J Cancer 2021; 12(6):1764-1769. doi:10.7150/jca.55033 This issue Cite
Research Paper
The first hospital of Huzhou, Zhejiang province, China.
Objective: We demonstrated the potential clinical utility of the indocyanine green (ICG) fluorescence navigation system for laparoscopic partial nephrectomy in the case of complex renal clear cell carcinoma (R.E.N.A.L score ≥7).
Methods: Compared with the general laparoscopic partial nephrectomy and ICG fluorescence laparoscopic partial nephrectomy, a series of indicators were analyzed: the basic information like age, sex, and the tumor location; the operative information like the time of renal ischemia, the blood loss, and the complications; and other important indexes like the renal function, the volume of the tumor, and the weight of the specimens.

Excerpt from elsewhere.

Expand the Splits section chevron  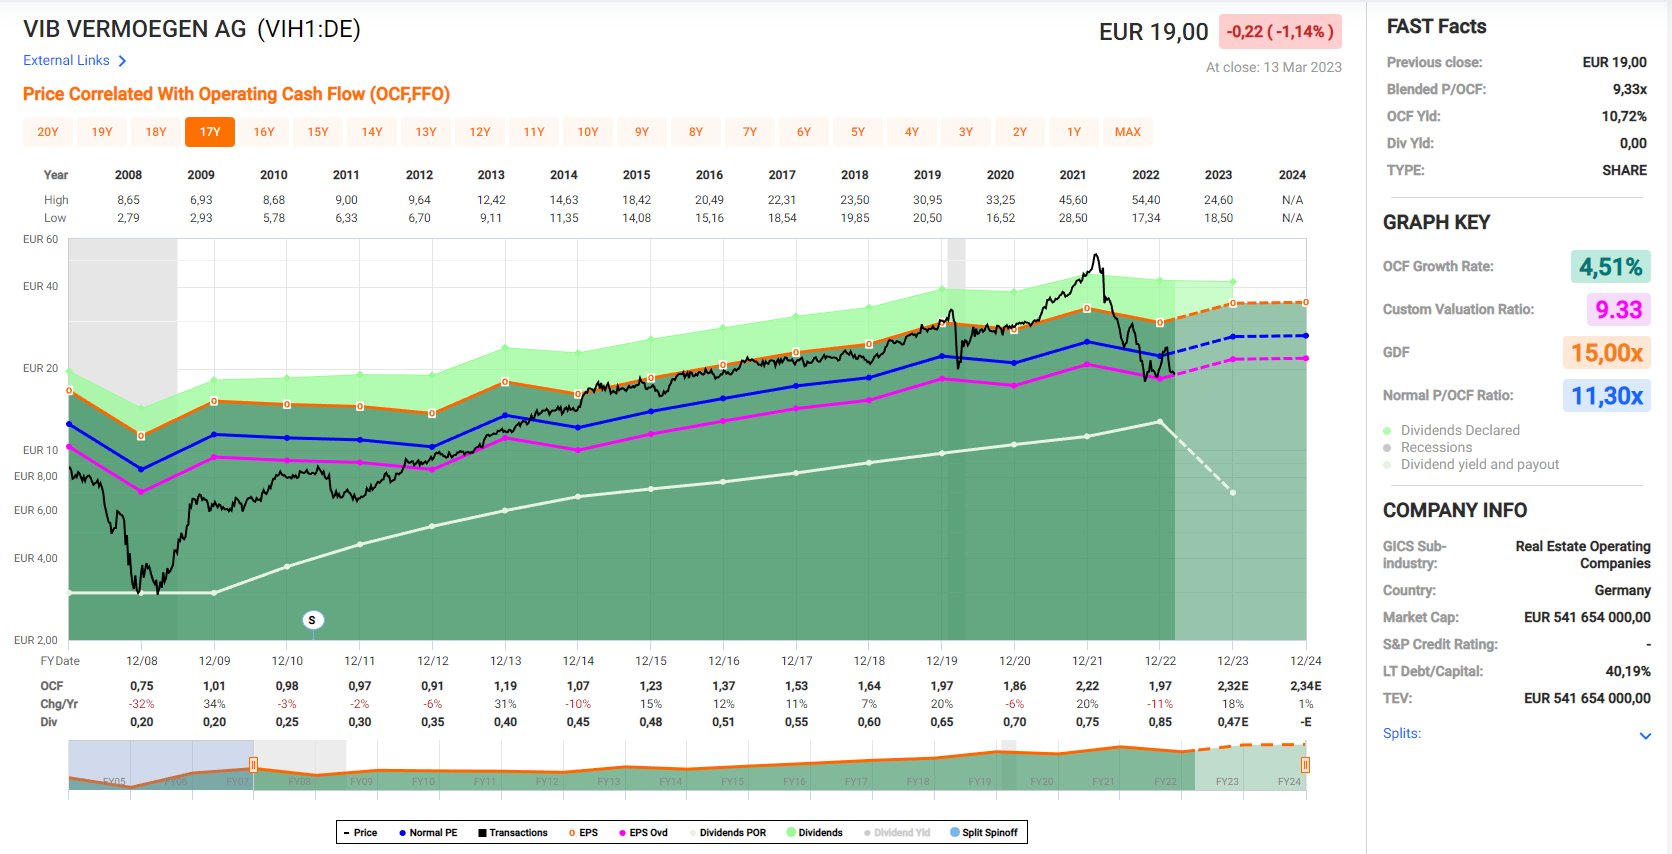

Results: 60 patients were included in this study. 21 patients in the group of fluorescence laparoscopy, and 39 patients in the group of general laparoscopy. There was no statistical difference for most indexes except the renal function. Preoperative serum creatinine was close (82.4±11.7 vs. 77.5±12.7, mmol/l, p=0.15). However, the patients in the group of fluorescence laparoscopy got a smaller serum creatinine growth degree (12.9±5.3 vs. 17.9±7.3, mmol/l, p=0.008), and a less decreasing level of GFR (16.5±6.4 vs. 24.4±9.8, mL/(min*1.73m2), p=0.001) after the operation. In addition, the average volume of the tumor (28.8±9.8 vs. 26.9±8.2, cm3, p=0.43) and the weight of the specimens (32.3±10.4 vs. 33.9±8.9, g, p=0.52) were no statistical difference. But the group of fluorescence laparoscopy had a smaller ratio of the weight/ the volume (1.13±0.06 vs. 1.28±0.10, g/cm3, p<0.001). And the two groups had a similar test-positivity rate of surgical margins (p=0.19).
Conclusion: Without increasing the rate of positive surgical margins, ICG fluorescence navigation system for laparoscopic partial nephrectomy for complex renal clear cell carcinoma could conserve more normal renal tissue.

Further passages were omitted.